---- INFORMATION GIVEN
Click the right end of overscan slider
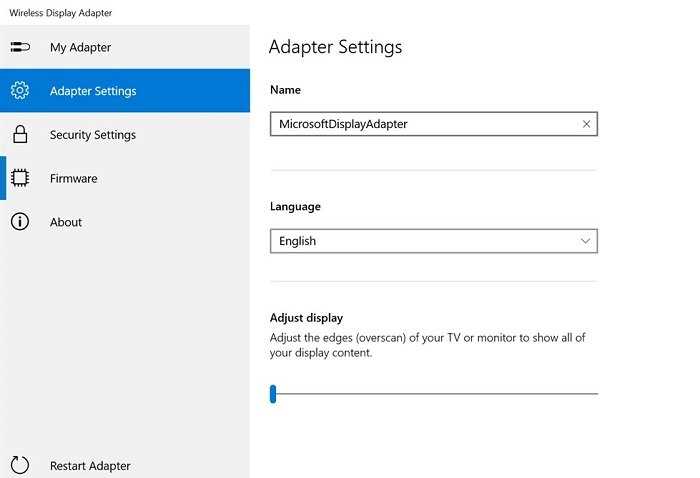700x478 pixels. (596, 394)
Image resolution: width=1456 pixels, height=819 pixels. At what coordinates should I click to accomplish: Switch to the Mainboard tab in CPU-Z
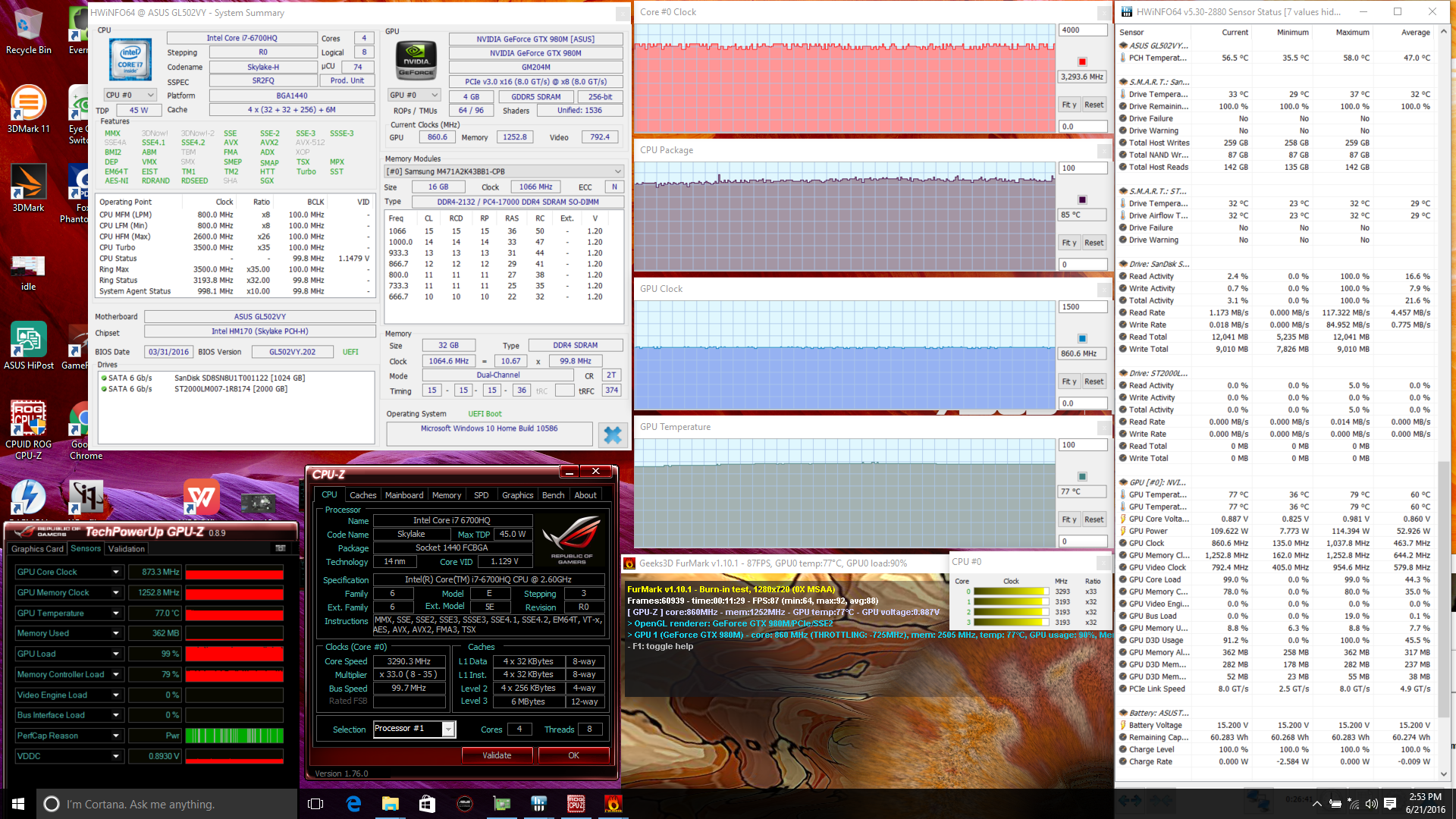403,495
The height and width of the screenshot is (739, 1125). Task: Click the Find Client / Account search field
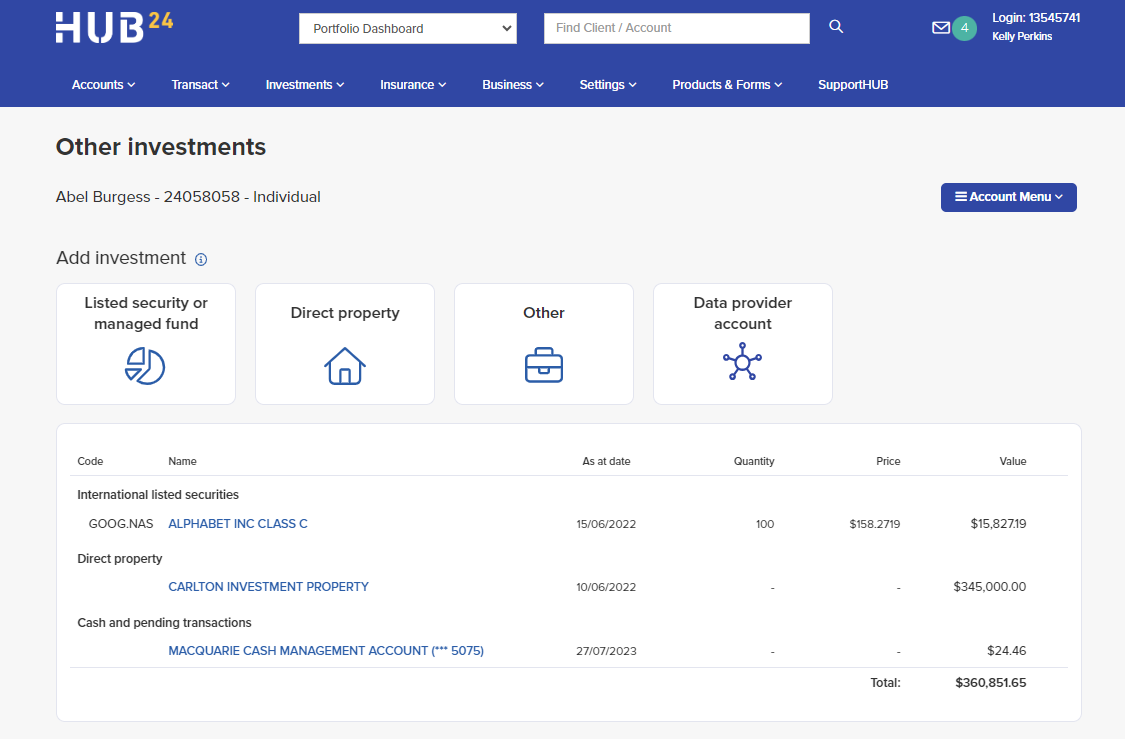click(x=676, y=28)
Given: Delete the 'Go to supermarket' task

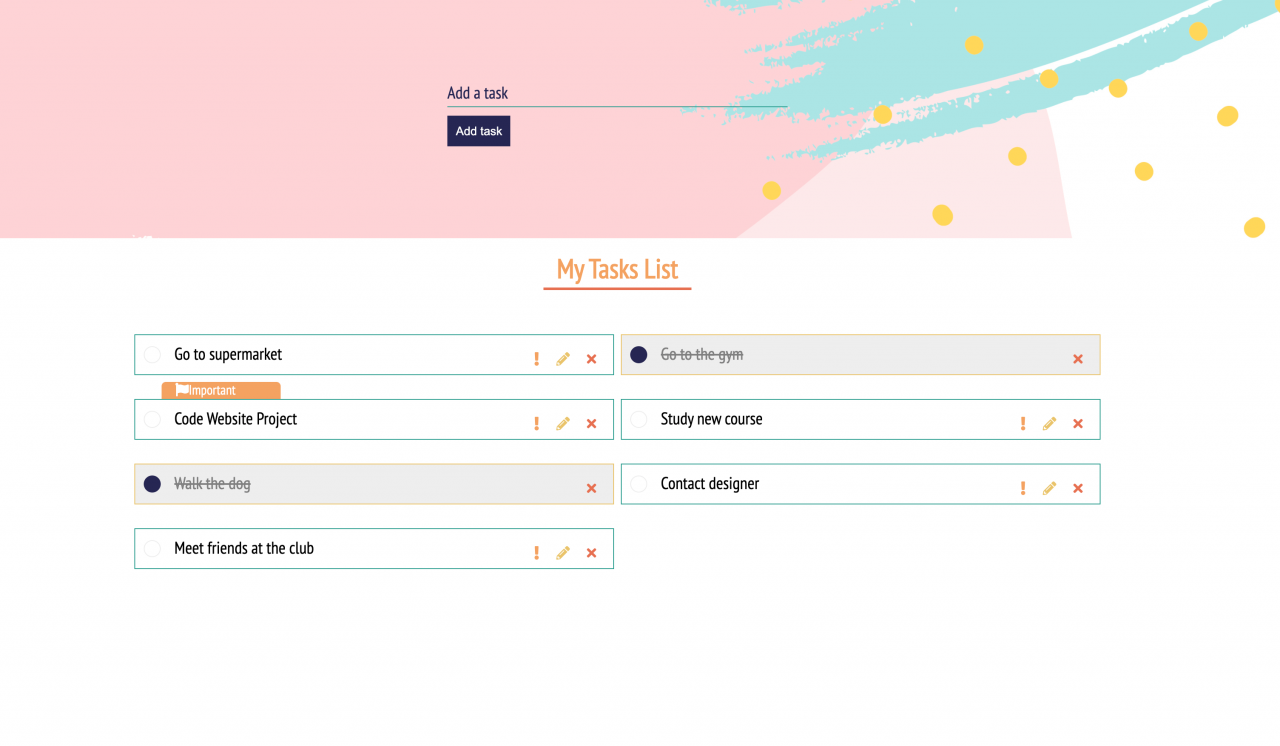Looking at the screenshot, I should coord(591,359).
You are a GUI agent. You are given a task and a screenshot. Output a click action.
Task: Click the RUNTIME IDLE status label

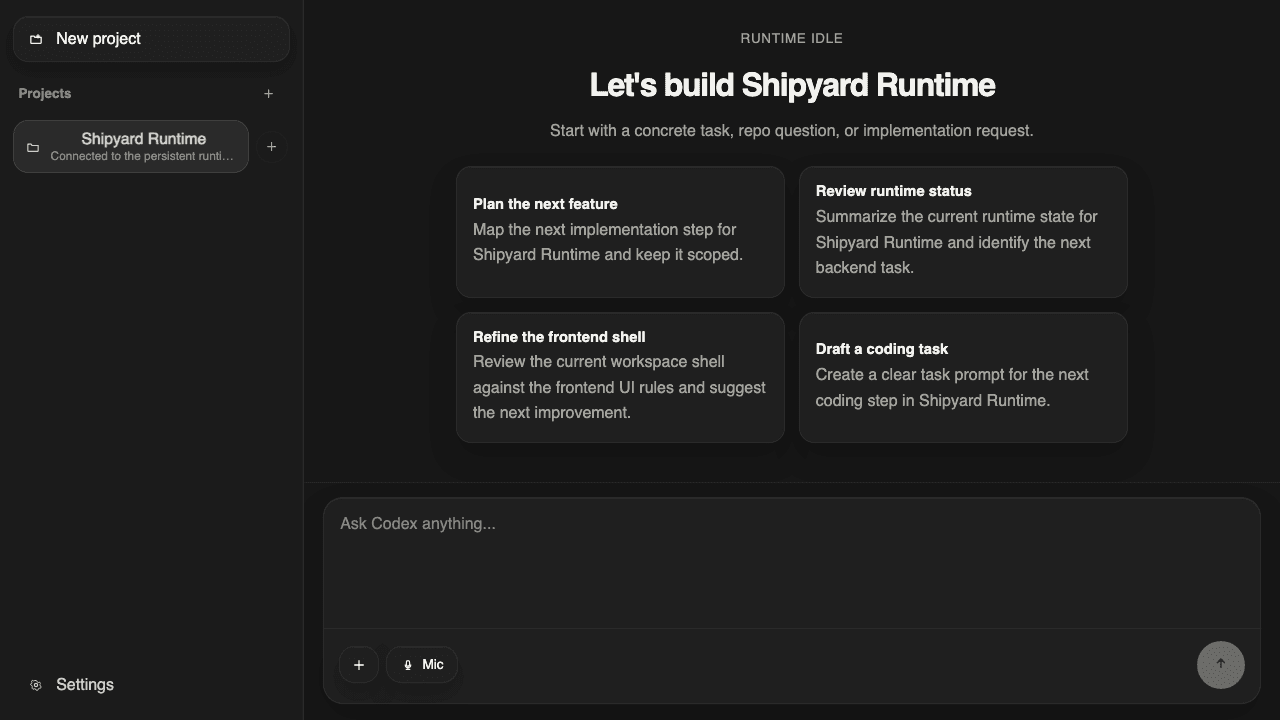click(791, 38)
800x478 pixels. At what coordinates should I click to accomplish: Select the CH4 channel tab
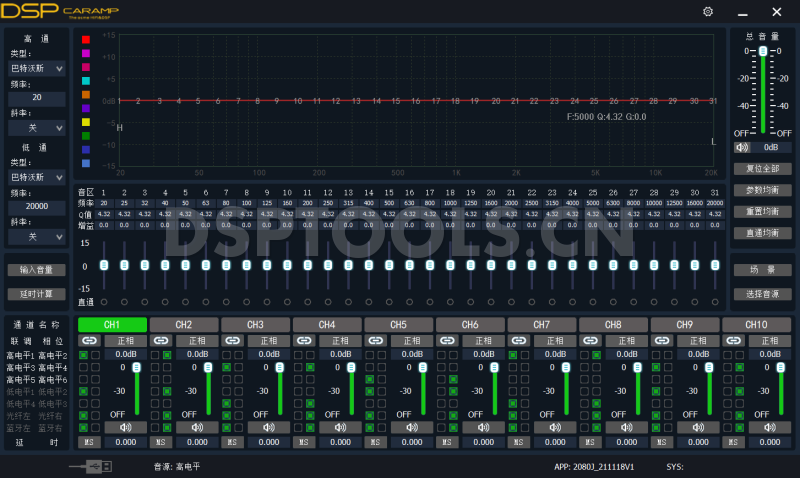[327, 325]
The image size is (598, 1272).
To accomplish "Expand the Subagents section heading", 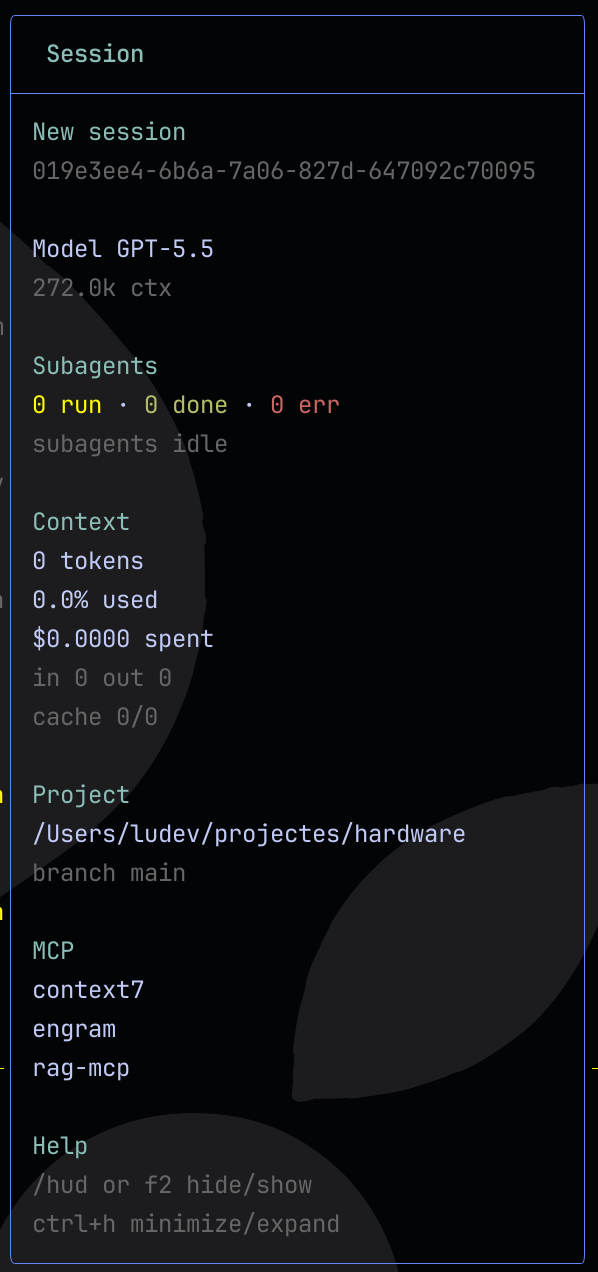I will coord(95,366).
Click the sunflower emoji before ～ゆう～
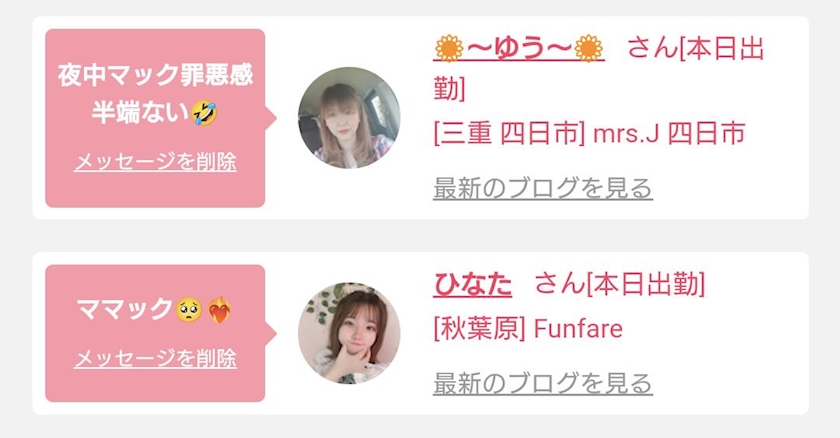The image size is (840, 438). (x=449, y=48)
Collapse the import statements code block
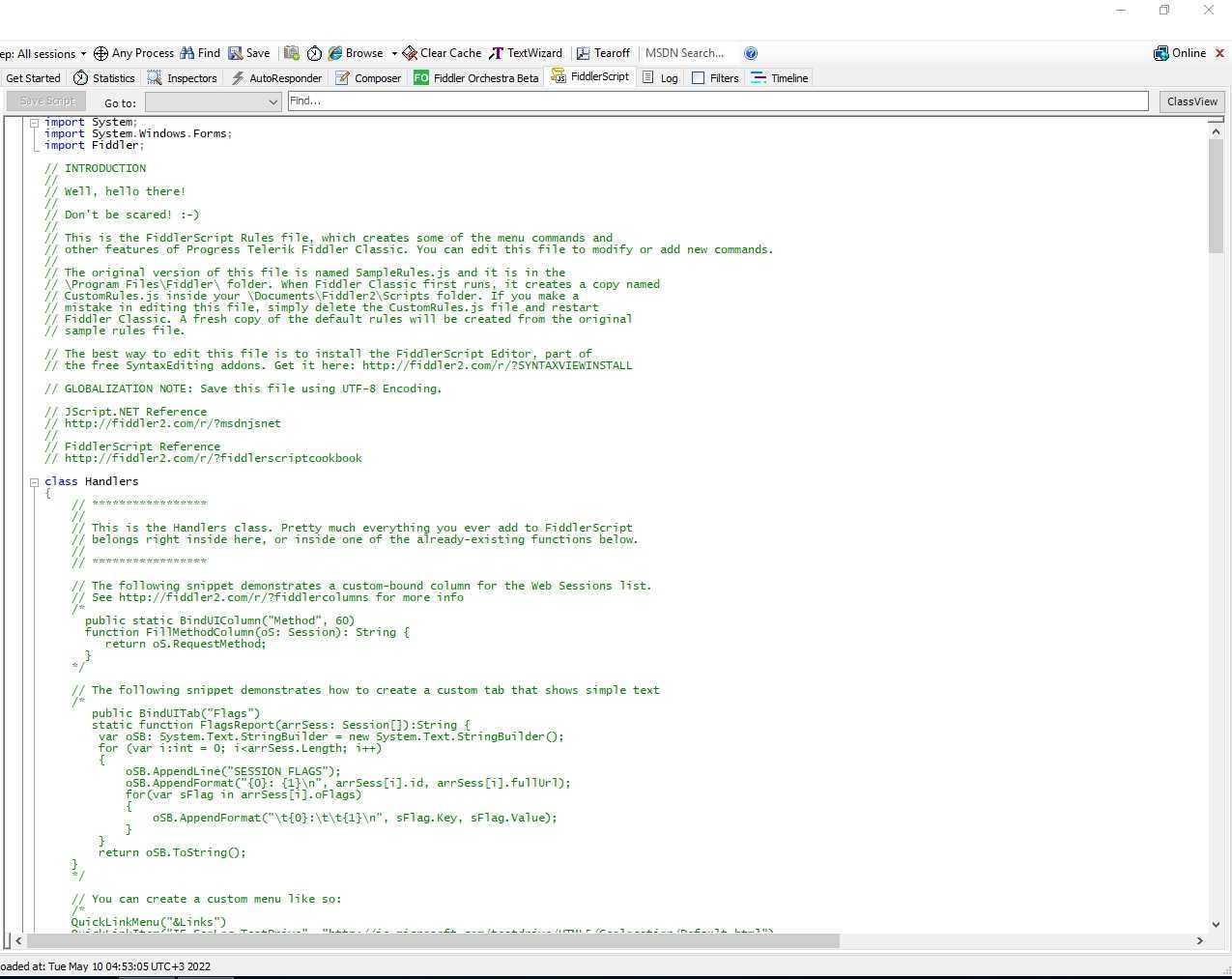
--------
TO DO: Please rewrite the records from the line containing "Click the sunflower emoji before ～ゆう～" through the end of the records, with "import statements" changed to "export statements" and all else left as it is. Leave the pictures out of your answer.

RIGHT ANSWER:
Click the sunflower emoji before ～ゆう～
The image size is (840, 438). (x=449, y=48)
Collapse the export statements code block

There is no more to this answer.